___ Task material ___

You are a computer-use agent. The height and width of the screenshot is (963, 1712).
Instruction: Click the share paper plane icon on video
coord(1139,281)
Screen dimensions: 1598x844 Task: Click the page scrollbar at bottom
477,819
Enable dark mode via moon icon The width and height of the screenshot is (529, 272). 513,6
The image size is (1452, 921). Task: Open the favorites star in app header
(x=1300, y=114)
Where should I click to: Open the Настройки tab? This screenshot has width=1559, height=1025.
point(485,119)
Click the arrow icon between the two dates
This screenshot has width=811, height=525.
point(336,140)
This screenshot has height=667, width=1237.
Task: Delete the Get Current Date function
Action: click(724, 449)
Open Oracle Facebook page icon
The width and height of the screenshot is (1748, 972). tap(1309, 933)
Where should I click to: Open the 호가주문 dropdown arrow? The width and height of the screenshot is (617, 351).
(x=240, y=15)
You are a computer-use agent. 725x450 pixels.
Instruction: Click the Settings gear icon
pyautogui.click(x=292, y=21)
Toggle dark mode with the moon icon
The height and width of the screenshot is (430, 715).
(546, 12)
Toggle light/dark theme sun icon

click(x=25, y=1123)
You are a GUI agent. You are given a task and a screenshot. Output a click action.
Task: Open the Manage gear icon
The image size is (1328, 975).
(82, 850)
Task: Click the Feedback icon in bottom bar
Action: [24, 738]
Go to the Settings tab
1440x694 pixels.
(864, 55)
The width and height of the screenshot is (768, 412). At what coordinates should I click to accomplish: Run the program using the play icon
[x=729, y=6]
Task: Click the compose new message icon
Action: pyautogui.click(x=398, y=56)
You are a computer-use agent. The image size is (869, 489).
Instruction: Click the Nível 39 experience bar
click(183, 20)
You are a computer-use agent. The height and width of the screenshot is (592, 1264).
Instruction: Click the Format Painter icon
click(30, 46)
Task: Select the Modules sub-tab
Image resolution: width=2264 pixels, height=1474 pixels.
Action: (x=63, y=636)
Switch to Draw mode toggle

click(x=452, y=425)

___

- _Exercise details_
Retype each of the records, word for word, with nothing added or dropped.

- _Output below_
You are a computer-use agent. The height and width of the screenshot is (963, 1712).
Instruction: Click the share paper plane icon on video
coord(1139,281)
Screen dimensions: 1598x844 Task: Click the page scrollbar at bottom
477,819
Enable dark mode via moon icon The width and height of the screenshot is (529, 272). 513,6
The image size is (1452, 921). Task: Open the favorites star in app header
(x=1300, y=114)
Where should I click to: Open the Настройки tab? This screenshot has width=1559, height=1025.
point(485,119)
Click the arrow icon between the two dates
This screenshot has width=811, height=525.
point(336,140)
This screenshot has height=667, width=1237.
Task: Delete the Get Current Date function
Action: click(724, 449)
Open Oracle Facebook page icon
The width and height of the screenshot is (1748, 972). tap(1309, 933)
Where should I click to: Open the 호가주문 dropdown arrow? The width and height of the screenshot is (617, 351).
(x=240, y=15)
You are a computer-use agent. 725x450 pixels.
Instruction: Click the Settings gear icon
pyautogui.click(x=292, y=21)
Toggle dark mode with the moon icon
The height and width of the screenshot is (430, 715).
(546, 12)
Toggle light/dark theme sun icon

click(x=25, y=1123)
You are a GUI agent. You are given a task and a screenshot. Output a click action.
Task: Open the Manage gear icon
The image size is (1328, 975).
(82, 850)
Task: Click the Feedback icon in bottom bar
Action: [24, 738]
Go to the Settings tab
1440x694 pixels.
(864, 55)
The width and height of the screenshot is (768, 412). At what coordinates should I click to accomplish: Run the program using the play icon
[x=729, y=6]
Task: Click the compose new message icon
Action: pyautogui.click(x=398, y=56)
You are a computer-use agent. The image size is (869, 489).
Instruction: Click the Nível 39 experience bar
click(183, 20)
You are a computer-use agent. The height and width of the screenshot is (592, 1264).
Instruction: Click the Format Painter icon
click(30, 46)
Task: Select the Modules sub-tab
Image resolution: width=2264 pixels, height=1474 pixels.
Action: (x=63, y=636)
Switch to Draw mode toggle

click(x=452, y=425)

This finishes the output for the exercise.